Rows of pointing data
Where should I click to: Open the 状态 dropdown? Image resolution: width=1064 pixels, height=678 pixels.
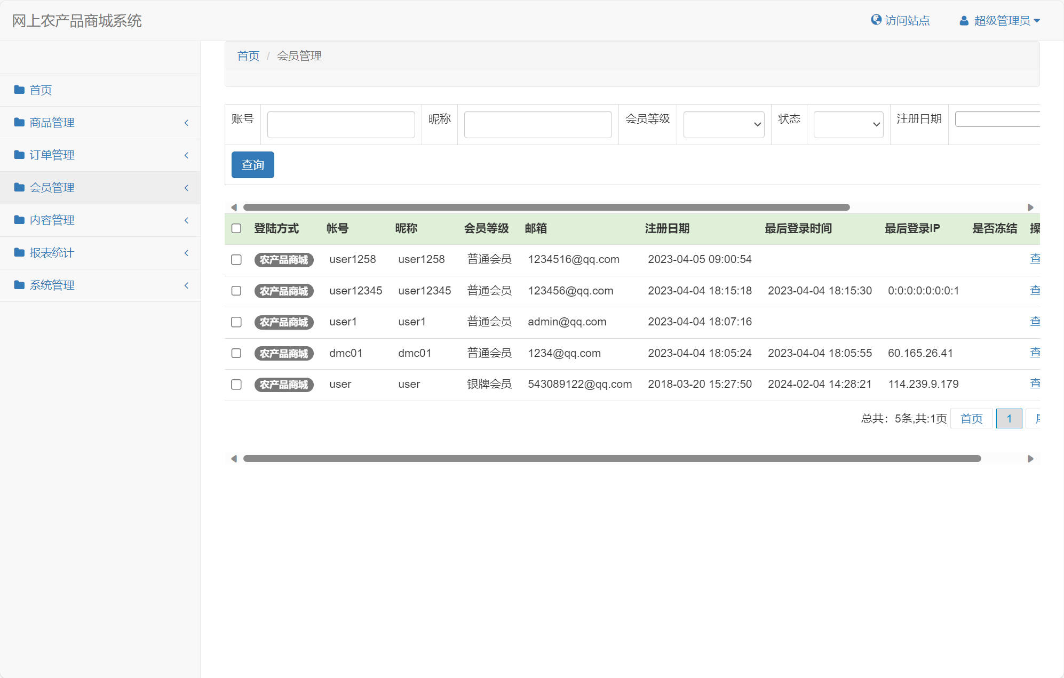point(848,124)
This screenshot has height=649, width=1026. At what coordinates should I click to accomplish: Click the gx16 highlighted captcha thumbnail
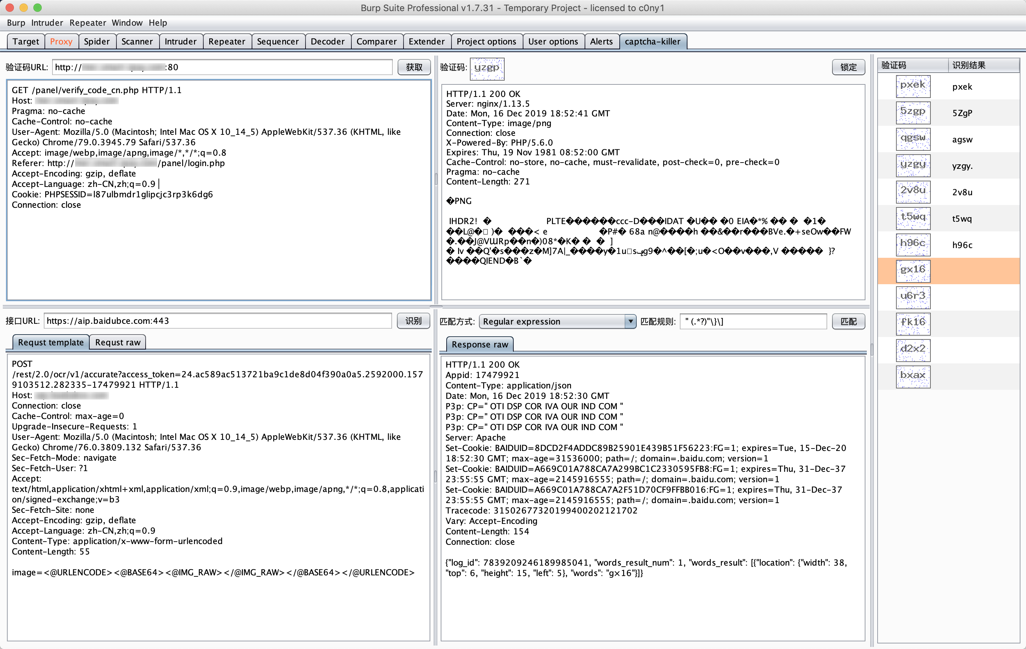913,271
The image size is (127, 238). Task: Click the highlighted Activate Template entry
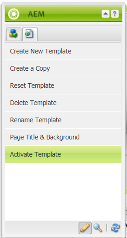[x=63, y=154]
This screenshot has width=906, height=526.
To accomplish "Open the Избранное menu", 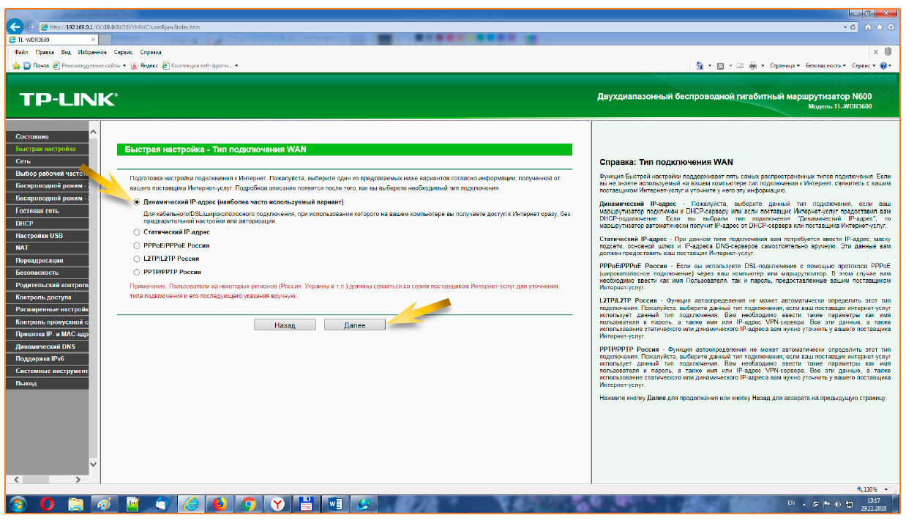I will point(92,52).
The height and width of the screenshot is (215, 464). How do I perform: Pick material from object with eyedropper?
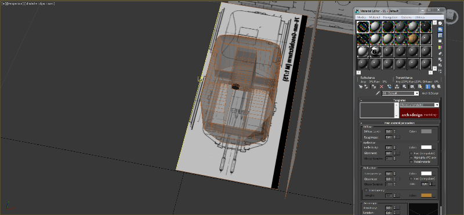tap(378, 93)
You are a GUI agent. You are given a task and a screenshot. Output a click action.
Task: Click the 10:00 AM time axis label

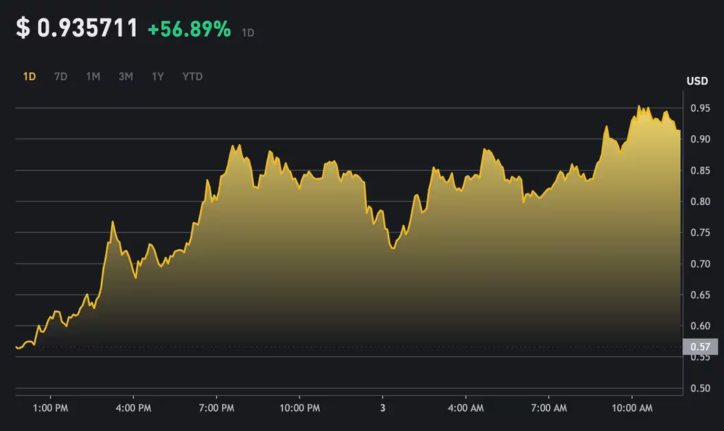pyautogui.click(x=631, y=408)
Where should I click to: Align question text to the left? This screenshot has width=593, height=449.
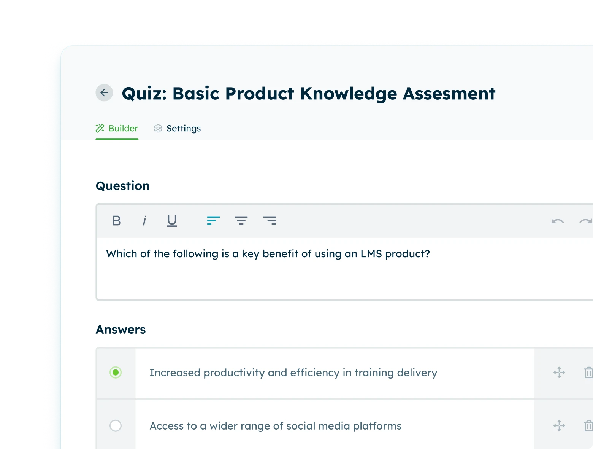213,221

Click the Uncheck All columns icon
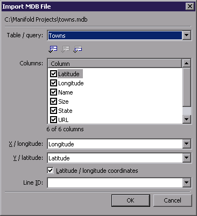pos(65,49)
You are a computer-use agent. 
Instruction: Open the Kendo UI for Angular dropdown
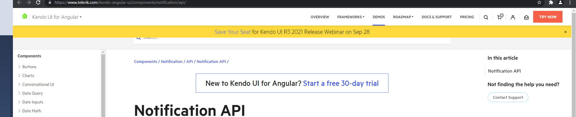(x=57, y=17)

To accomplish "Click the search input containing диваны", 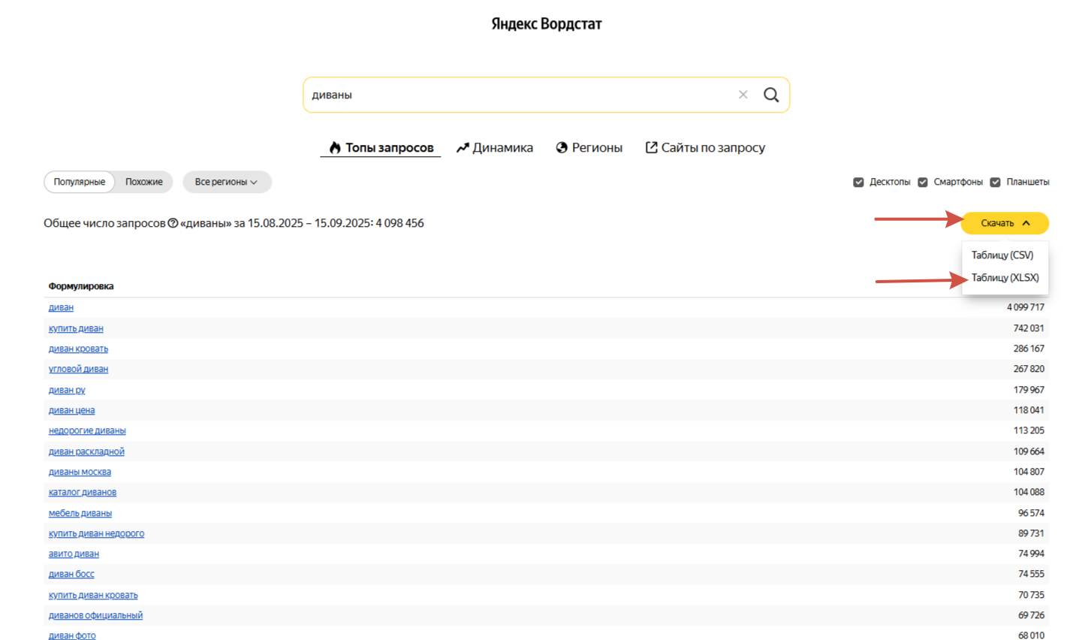I will [518, 95].
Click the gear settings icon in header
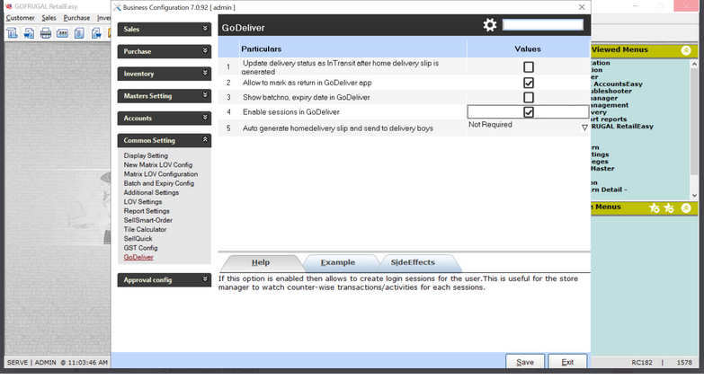Viewport: 704px width, 388px height. point(489,25)
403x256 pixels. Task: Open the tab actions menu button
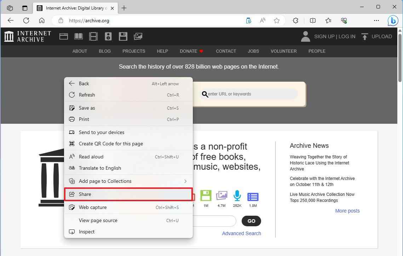tap(24, 8)
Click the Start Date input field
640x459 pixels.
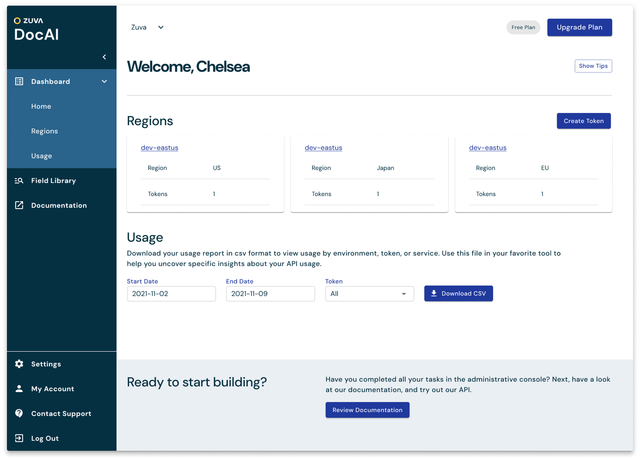[171, 294]
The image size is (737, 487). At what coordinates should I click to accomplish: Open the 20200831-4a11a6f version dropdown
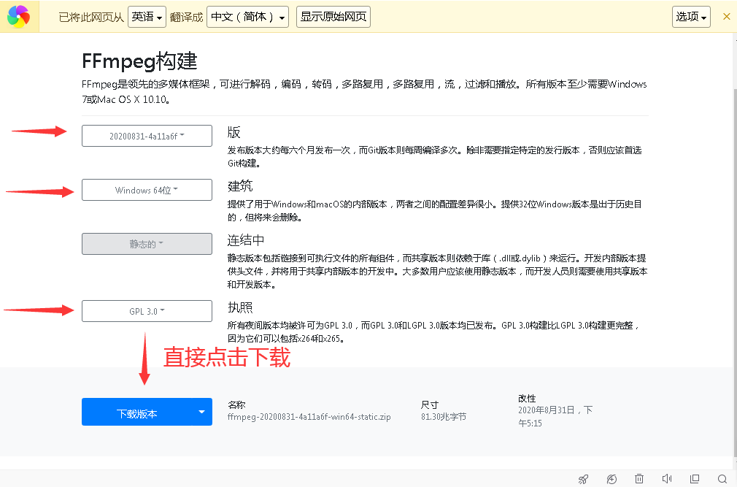click(x=147, y=136)
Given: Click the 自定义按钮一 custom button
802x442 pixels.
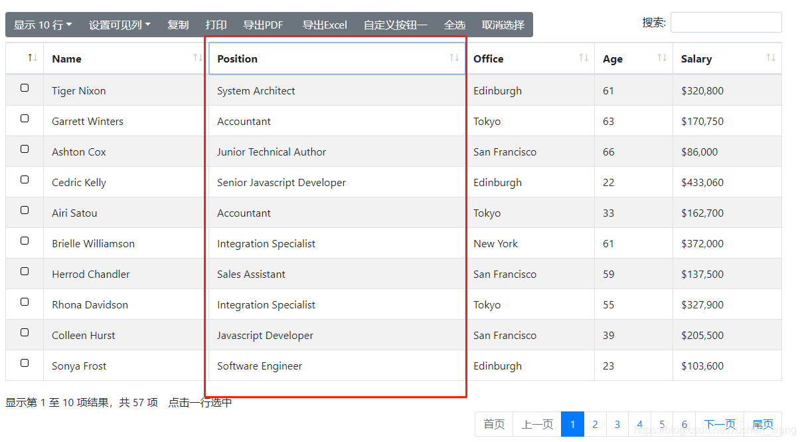Looking at the screenshot, I should pyautogui.click(x=395, y=25).
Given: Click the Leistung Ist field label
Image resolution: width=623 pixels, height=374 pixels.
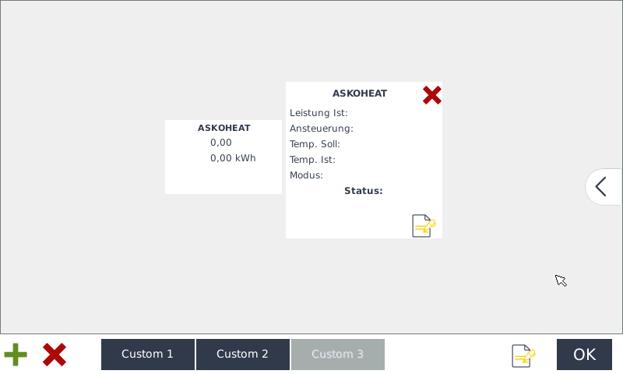Looking at the screenshot, I should (319, 113).
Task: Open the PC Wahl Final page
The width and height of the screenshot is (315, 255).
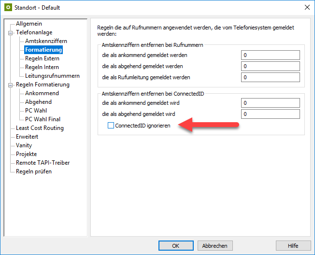Action: [x=43, y=119]
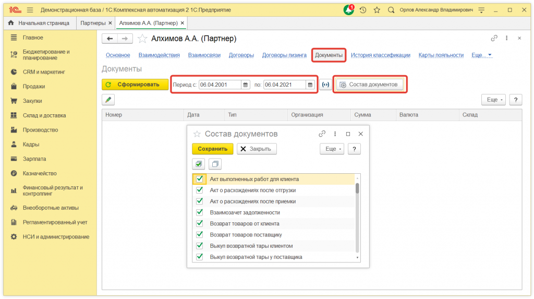The height and width of the screenshot is (299, 534).
Task: Expand the Еще dropdown in navigation links
Action: (481, 55)
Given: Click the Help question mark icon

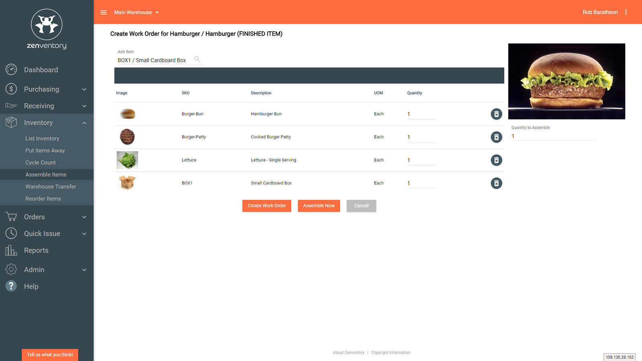Looking at the screenshot, I should coord(11,286).
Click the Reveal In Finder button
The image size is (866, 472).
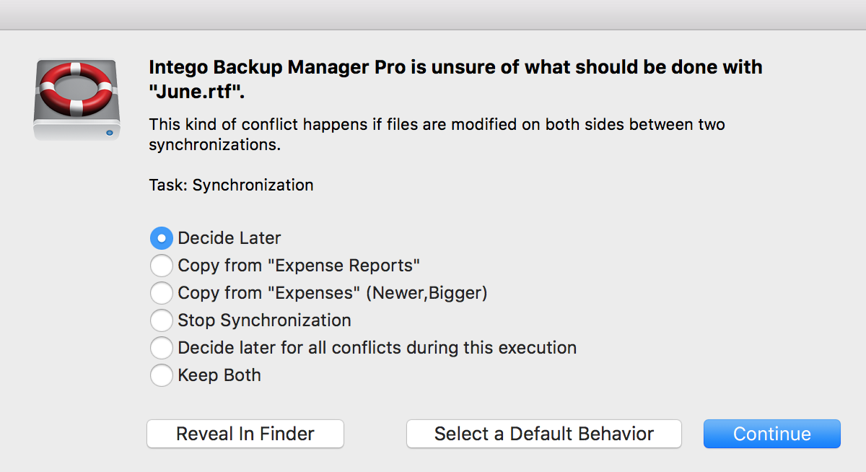[x=245, y=434]
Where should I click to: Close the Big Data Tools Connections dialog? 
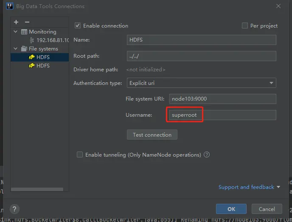(278, 6)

:: TASK REQUIREMENTS ::
Output the lines from the one with "Given: Click the 自定义按钮一 custom button" up to and including the one with "Looking at the screenshot, I should (319, 113).", word for word. Leave the pictures out of your answer.

:: EXERCISE ANSWER ::
Given: Click the 自定义按钮一 custom button
802x442 pixels.
Looking at the screenshot, I should pyautogui.click(x=395, y=25).
Given: Click the Leistung Ist field label
Image resolution: width=623 pixels, height=374 pixels.
Looking at the screenshot, I should (319, 113).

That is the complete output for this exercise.